Oregon State Police and the Department of Fish and Wildlife are continuing the investigation into the death that officials are saying was caused by a criminal act.
On the morning of March 16 a call was made to Fish and Wildlife by a person who discovered what appeared to be a dead wolf on private property six miles north of Cove.
After taking possession of the 97-pound male animal, state police took it to a local veterinarian for x-rays. The initial examination didn’t confirm a cause of death. The subsequent investigation indicates the animal had been dead about one week.
Wolf sightings and tracks are not uncommon in the Cove area and Fish and Wildlife biologists frequently receive reports of wolf activity. The agency documented a single set of wolf tracks Jan. 31 and in October 2011. The Observer reported on Jan. 31 an unconfirmed sighitng of a wolf near Booth Lane and Carter Road northeast of La Grande.
Sighting are not uncommon in the Grande Ronde Valley, but can be difficult to confirm by Fish and Wildlife.

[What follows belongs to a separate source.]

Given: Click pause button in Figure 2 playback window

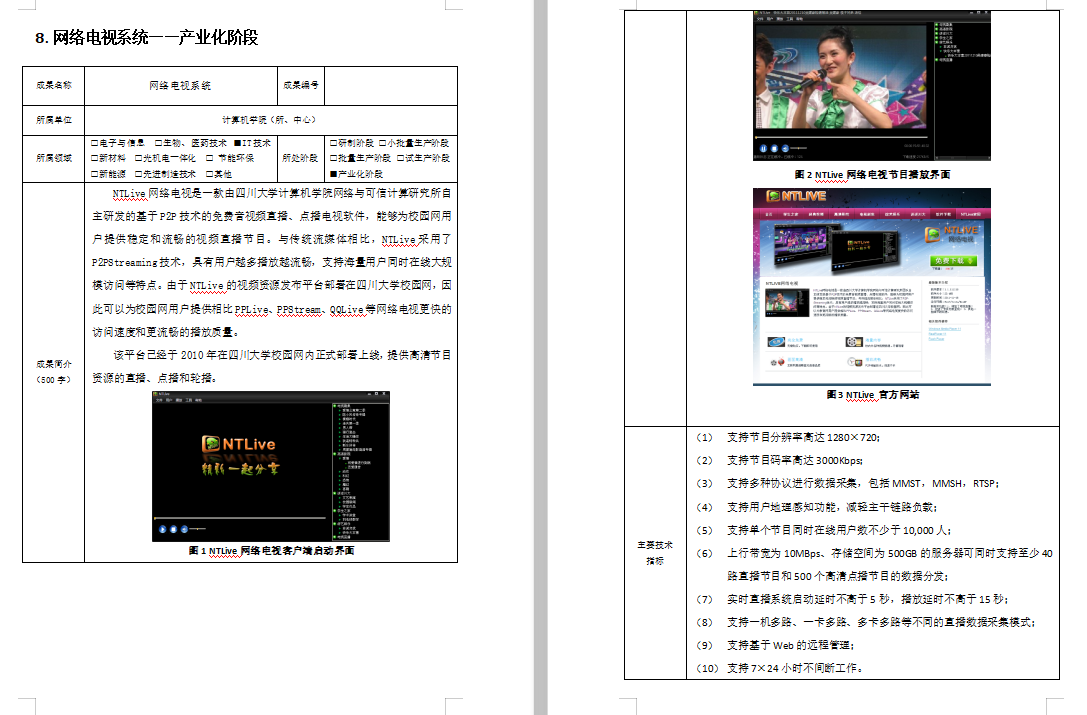Looking at the screenshot, I should click(x=762, y=148).
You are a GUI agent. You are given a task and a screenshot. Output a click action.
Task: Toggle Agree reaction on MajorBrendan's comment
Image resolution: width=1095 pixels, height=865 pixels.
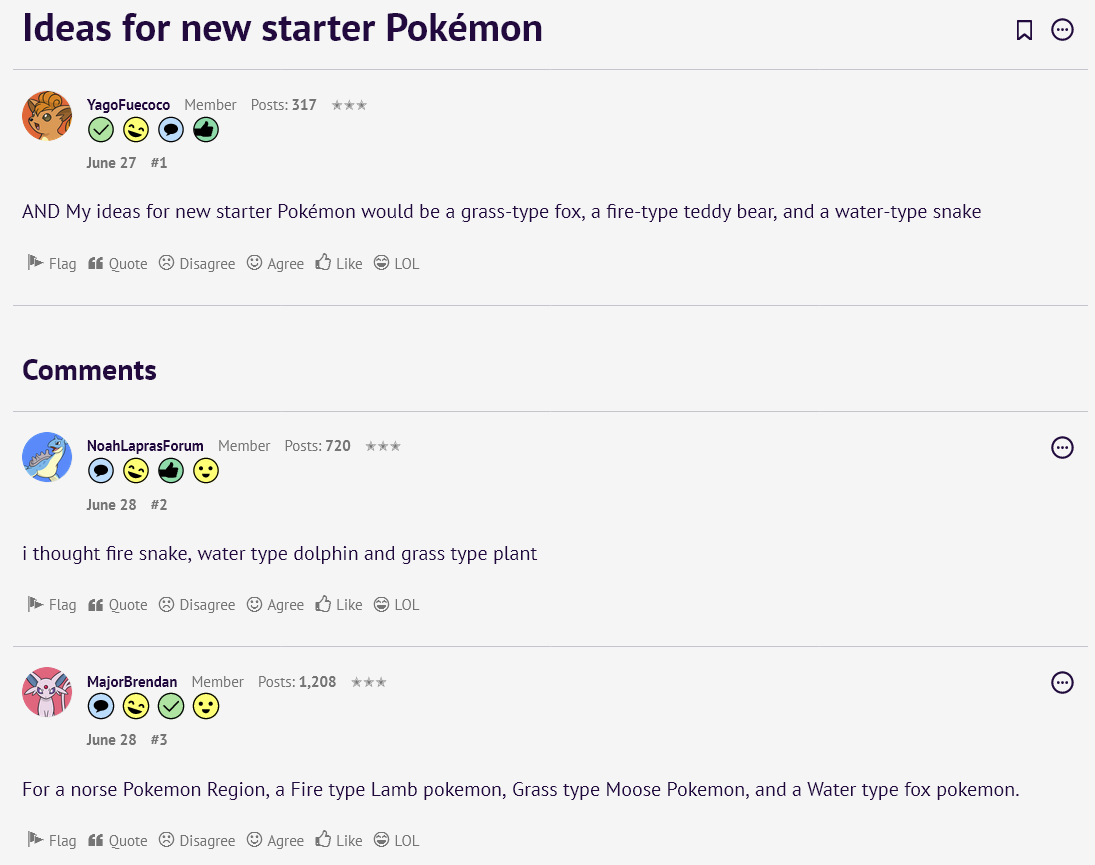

After several reports last winter, biologists surveyed the nearby national forest on snowmobile, but were unable to find tracks.
Despite the sightings, no livestock deaths have been reported in the Cove area.
Wolves are protected by the state Endangered Species Act throughout Oregon. Except in the defense of human life or with a special permit, it is unlawful to kill a wolf. Doing so is a Class A misdemeanor punishable by up to one year in jail and a fine up to $6,250.